## Activity list
- A) Reproduce the passage of the VA patient care article between "WASHINGTON - A" and "by the department.", inclusive.
- B) Extend the VA patient care article, picking up right after its final sentence.

## Document excerpt
((

WASHINGTON - A top federal investigator has identified "a troubling pattern of deficient patient care" at Veterans Affairs facilities around the country that she says was pointed out by whistleblowers but downplayed by the department.
The problems went far beyond the extraordinarily long wait time for some appointments - and the attempts to cover them up - that has put the department under intense scrutiny.
In a letter Monday to President Barack Obama, Carolyn Lerner of the U.S. Office of Special Counsel cited canceled appointments with no follow up, drinking water contaminated with the bacteria that causes Legionnaires' disease and improper handling of surgical equipment and supplies. One veteran was admitted to a long-term mental health facility but didn't get a comprehensive psychiatric evaluation for eight years.
Acting VA Secretary Sloan Gibson said he had launched a departmental review due to be completed within 14 days. "I am deeply disappointed not only in the substantiation of allegations raised by whistleblowers, but also in the failures within VA to take whistleblower complaints seriously," he said in a statement.

))

## Exercise data

((

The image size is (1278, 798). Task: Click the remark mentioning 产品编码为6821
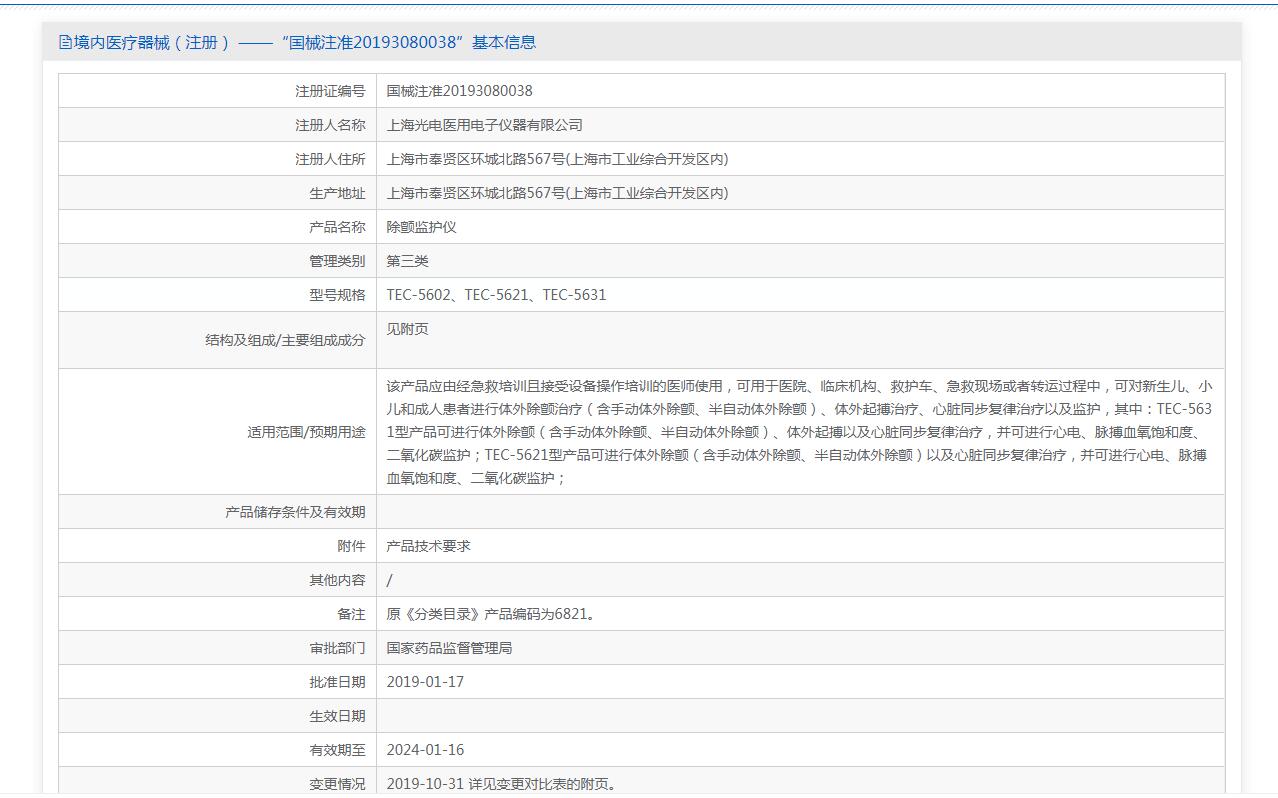490,614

))

## Numbered responses
- A)
WASHINGTON - A top federal investigator has identified "a troubling pattern of deficient patient care" at Veterans Affairs facilities around the country that she says was pointed out by whistleblowers but downplayed by the department.

- B)
Lerner said the VA consistently acknowledges problems but says the quality of patient care is not affected, which she referred to as "the VA's typical harmless error approach."
"This approach has prevented the VA from acknowledging the severity of systemic problems and from taking the necessary steps to provide quality care to veterans," Lerner wrote to Obama. "As a result, veterans' health and safety has been unnecessarily put at risk."
Complaints about a lack of access to VA health care have prompted a national outcry that led to VA Secretary Eric Shinseki's resignation.